TASK REQUIREMENTS
If a line in the following entries contains the string "computer", it counts toward the total; report only that total.

==== TASK MATERIAL

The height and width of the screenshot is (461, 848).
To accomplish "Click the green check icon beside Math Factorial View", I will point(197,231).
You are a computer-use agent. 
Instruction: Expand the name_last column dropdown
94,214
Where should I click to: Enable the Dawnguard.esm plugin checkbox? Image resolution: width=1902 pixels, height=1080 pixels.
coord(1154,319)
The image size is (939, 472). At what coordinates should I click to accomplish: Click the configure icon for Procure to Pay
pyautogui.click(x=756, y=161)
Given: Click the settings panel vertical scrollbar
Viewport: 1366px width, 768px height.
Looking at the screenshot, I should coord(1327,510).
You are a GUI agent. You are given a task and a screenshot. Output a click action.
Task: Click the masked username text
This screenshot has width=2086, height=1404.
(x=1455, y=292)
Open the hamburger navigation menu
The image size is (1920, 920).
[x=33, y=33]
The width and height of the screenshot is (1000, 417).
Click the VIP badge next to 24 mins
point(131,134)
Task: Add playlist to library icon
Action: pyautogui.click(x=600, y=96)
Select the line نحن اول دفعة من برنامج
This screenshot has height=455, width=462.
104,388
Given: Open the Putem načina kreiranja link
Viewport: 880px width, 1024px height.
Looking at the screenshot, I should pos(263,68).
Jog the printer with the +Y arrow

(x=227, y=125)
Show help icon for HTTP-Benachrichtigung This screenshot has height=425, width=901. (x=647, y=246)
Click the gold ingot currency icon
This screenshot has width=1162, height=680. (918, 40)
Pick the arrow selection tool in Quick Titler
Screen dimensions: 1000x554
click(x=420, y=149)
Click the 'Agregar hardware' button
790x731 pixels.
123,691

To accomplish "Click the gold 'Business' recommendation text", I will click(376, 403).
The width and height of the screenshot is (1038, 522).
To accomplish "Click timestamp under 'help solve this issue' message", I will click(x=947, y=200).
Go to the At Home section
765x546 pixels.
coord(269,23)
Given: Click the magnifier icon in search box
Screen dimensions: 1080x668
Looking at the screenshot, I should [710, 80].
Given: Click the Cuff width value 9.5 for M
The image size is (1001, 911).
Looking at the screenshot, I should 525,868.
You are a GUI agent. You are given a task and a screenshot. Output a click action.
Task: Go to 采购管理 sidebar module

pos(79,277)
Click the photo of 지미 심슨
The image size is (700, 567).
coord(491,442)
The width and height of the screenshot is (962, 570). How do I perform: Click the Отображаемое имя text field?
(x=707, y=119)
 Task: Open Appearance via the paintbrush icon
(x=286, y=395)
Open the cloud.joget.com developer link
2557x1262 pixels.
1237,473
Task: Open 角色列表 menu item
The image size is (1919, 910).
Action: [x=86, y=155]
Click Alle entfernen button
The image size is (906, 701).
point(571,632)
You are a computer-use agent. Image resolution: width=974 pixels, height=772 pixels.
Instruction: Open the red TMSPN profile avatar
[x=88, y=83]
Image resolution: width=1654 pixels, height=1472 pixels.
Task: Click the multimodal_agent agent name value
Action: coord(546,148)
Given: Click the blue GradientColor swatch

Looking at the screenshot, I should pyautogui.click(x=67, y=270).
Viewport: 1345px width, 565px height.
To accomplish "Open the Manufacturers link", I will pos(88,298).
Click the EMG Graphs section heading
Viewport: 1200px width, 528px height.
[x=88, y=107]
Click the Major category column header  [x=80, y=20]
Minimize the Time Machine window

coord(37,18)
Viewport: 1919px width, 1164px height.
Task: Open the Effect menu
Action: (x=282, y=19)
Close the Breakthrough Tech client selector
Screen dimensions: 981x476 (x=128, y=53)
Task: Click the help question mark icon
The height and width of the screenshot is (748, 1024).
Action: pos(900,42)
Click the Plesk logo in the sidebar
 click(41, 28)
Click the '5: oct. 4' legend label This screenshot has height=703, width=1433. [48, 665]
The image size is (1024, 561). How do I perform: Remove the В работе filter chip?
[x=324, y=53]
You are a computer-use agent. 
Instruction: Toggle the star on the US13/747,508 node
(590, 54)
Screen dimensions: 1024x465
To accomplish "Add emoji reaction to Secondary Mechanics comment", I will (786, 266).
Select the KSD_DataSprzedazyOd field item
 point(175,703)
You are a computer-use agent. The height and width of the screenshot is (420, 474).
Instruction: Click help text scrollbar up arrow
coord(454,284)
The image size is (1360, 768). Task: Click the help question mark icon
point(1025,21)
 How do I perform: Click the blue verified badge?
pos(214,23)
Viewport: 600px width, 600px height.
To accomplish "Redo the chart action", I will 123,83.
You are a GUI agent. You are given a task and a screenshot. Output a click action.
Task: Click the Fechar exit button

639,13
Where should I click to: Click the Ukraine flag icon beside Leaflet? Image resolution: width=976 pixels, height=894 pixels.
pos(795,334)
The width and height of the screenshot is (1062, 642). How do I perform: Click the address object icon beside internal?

========

RESPONSE FOR THIS EXERCISE
4